What is needed:
Exactly the lines from the one holding "Rejoignez-nous sur Facebook (630, 1348)" to the end of the listing, both ends included, make up the expected answer.

*** Task material Section Begins ***

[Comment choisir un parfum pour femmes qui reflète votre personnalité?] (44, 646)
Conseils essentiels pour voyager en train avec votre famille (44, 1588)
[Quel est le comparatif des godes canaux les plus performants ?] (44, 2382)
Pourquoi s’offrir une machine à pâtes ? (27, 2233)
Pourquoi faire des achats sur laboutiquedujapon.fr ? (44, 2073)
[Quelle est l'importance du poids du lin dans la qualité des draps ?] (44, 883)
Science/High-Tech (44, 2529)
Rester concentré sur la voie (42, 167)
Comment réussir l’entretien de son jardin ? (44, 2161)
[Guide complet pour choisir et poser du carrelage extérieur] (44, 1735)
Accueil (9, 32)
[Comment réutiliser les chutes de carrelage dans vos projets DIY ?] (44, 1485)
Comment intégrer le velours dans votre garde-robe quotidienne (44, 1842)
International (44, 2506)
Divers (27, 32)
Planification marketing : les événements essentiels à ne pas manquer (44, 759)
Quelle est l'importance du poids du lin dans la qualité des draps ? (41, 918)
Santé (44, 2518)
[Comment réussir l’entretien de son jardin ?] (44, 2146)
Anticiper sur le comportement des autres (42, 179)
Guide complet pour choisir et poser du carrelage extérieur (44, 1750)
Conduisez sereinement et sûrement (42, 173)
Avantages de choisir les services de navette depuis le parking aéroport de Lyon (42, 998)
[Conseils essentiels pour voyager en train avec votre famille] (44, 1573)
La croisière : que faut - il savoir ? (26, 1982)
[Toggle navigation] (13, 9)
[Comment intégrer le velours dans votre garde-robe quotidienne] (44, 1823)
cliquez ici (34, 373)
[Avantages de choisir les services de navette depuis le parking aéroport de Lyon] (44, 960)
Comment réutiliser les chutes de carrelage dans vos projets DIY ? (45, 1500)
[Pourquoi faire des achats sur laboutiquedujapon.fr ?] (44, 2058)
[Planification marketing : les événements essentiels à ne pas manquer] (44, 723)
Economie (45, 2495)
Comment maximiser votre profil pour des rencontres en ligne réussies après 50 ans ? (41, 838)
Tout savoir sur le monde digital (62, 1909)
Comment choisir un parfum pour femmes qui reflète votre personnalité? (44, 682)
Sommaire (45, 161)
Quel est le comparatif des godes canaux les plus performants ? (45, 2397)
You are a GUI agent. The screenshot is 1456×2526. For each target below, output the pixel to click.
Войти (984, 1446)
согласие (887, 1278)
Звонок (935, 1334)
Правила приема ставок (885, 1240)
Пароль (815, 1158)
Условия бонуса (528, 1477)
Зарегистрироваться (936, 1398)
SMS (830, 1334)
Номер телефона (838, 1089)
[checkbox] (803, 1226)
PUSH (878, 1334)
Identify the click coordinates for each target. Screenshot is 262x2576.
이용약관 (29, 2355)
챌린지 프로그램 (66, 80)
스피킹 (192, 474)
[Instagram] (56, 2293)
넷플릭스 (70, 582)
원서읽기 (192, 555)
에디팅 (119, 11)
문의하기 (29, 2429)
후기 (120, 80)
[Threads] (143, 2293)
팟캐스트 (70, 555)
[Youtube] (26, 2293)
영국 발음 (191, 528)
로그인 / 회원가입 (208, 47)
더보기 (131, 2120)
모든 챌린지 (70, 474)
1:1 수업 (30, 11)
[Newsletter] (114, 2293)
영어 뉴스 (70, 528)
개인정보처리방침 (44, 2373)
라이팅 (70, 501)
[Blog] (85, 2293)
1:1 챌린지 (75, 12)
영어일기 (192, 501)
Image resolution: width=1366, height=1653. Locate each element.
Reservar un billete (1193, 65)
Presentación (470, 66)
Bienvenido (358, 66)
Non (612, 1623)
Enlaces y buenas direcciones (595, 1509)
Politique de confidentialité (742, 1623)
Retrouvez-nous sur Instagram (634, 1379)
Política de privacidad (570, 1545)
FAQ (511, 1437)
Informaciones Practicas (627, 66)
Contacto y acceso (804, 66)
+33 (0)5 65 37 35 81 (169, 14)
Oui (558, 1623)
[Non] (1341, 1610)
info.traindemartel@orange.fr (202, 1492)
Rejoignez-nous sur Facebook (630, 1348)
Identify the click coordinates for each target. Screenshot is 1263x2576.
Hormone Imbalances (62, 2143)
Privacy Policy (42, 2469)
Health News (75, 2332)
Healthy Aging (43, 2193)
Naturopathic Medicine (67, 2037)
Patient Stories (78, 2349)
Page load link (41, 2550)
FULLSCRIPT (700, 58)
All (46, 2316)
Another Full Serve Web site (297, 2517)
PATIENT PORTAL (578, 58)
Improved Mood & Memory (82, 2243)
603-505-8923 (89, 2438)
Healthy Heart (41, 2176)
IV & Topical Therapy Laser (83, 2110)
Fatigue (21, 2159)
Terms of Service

*** Task material Section Ends ***

Exercise response:
Rejoignez-nous sur Facebook (630, 1348)
Identify the click coordinates for each target. Screenshot is 1263x2576.
Hormone Imbalances (62, 2143)
Privacy Policy (42, 2469)
Health News (75, 2332)
Healthy Aging (43, 2193)
Naturopathic Medicine (67, 2037)
Patient Stories (78, 2349)
Page load link (41, 2550)
FULLSCRIPT (700, 58)
All (46, 2316)
Another Full Serve Web site (297, 2517)
PATIENT PORTAL (578, 58)
Improved Mood & Memory (82, 2243)
603-505-8923 (89, 2438)
Healthy Heart (41, 2176)
IV & Topical Therapy Laser (83, 2110)
Fatigue (21, 2159)
Terms of Service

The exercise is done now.